A candidate for a step is "high confidence" if either:
- ublast finds a hit to a characterized protein at above 40% identity and 80% coverage, and bits >= other bits+10.
- (Hits to curated proteins without experimental data as to their function are never considered high confidence.)
- HMMer finds a hit with 80% coverage of the model, and either other identity < 40 or other coverage < 0.75.
where "other" refers to the best ublast hit to a sequence that is not annotated as performing this step (and is not "ignored").
Otherwise, a candidate is "medium confidence" if either:
- ublast finds a hit at above 40% identity and 70% coverage (ignoring otherBits).
- ublast finds a hit at above 30% identity and 80% coverage, and bits >= other bits.
- HMMer finds a hit (regardless of coverage or other bits).
Other blast hits with at least 50% coverage are "low confidence."
Steps with no high- or medium-confidence candidates may be considered "gaps."
For the typical bacterium that can make all 20 amino acids, there are 1-2 gaps in amino acid biosynthesis pathways.

• **DATA**
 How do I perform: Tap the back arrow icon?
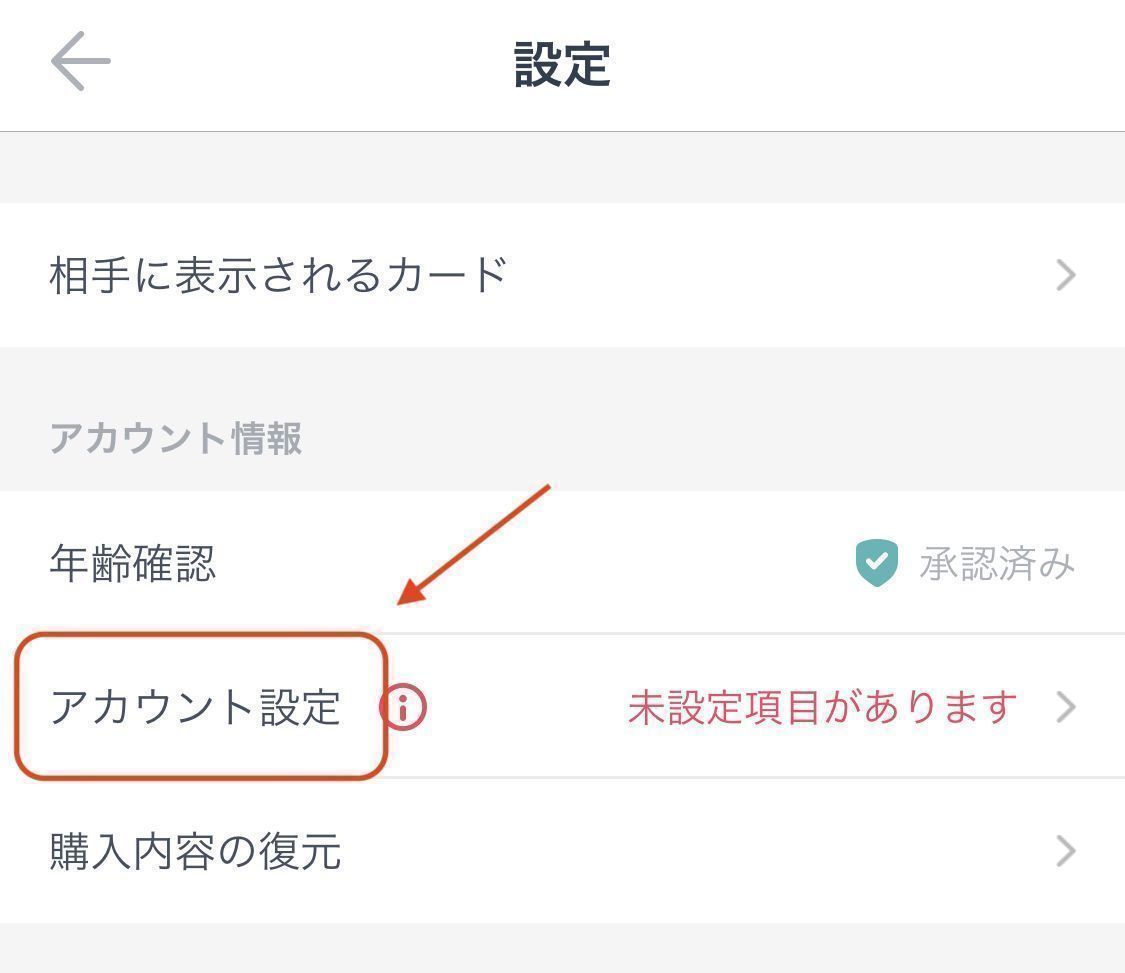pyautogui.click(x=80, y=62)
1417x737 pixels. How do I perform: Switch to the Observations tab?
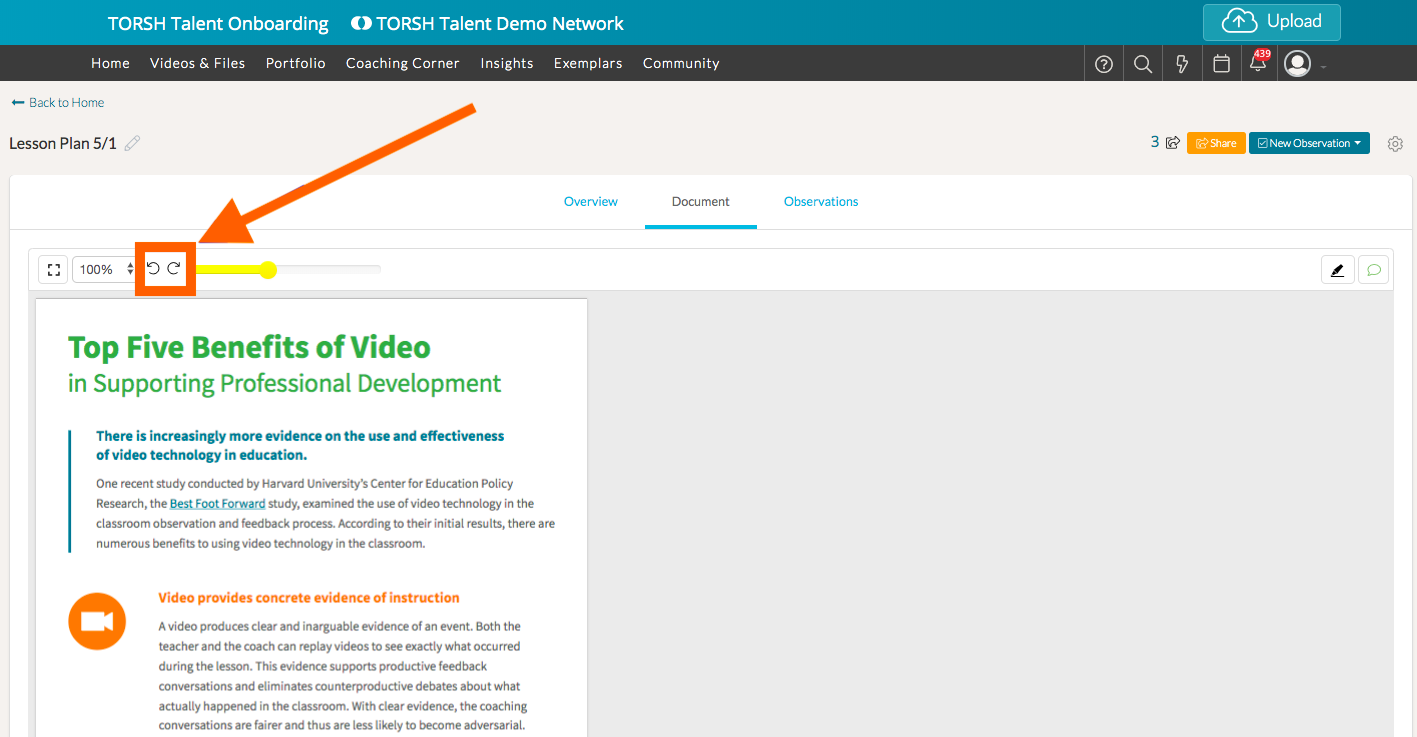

• **WHAT YOU WILL DO**
(a) Rewrite the part of the confidence criteria text that opens with the words containing "Steps with no" and closes with "acid biosynthesis pathways.", with "bacterium" swapped for "microorganism".
(b) According to the confidence criteria text, what makes an HMMer hit count as high confidence?
(c) Pick up the confidence criteria text after its final sentence and continue it.

• **RESULTS**
(a)
Steps with no high- or medium-confidence candidates may be considered "gaps."
For the typical microorganism that can make all 20 amino acids, there are 1-2 gaps in amino acid biosynthesis pathways.

(b) The HMMer hit must cover 80% of the model. In addition, the best ublast hit to a sequence that is not annotated as performing the step and is not ignored must have identity below 40 or coverage below 0.75.

(c)
For diverse bacteria and archaea that can utilize a carbon source, there is a complete
high-confidence catabolic pathway (including a transporter) just 38% of the time, and
there is a complete medium-confidence pathway 63% of the time.
Gaps may be due to:
- our ignorance of proteins' functions,
- omissions in the gene models,
- frame-shift errors in the genome sequence, or
- the organism lacks the pathway.
GapMind relies on the predicted proteins in the genome and does not search the six-frame translation. In most cases, you can search the six-frame translation by clicking on links to Curated BLAST for each step definition (in the per-step page).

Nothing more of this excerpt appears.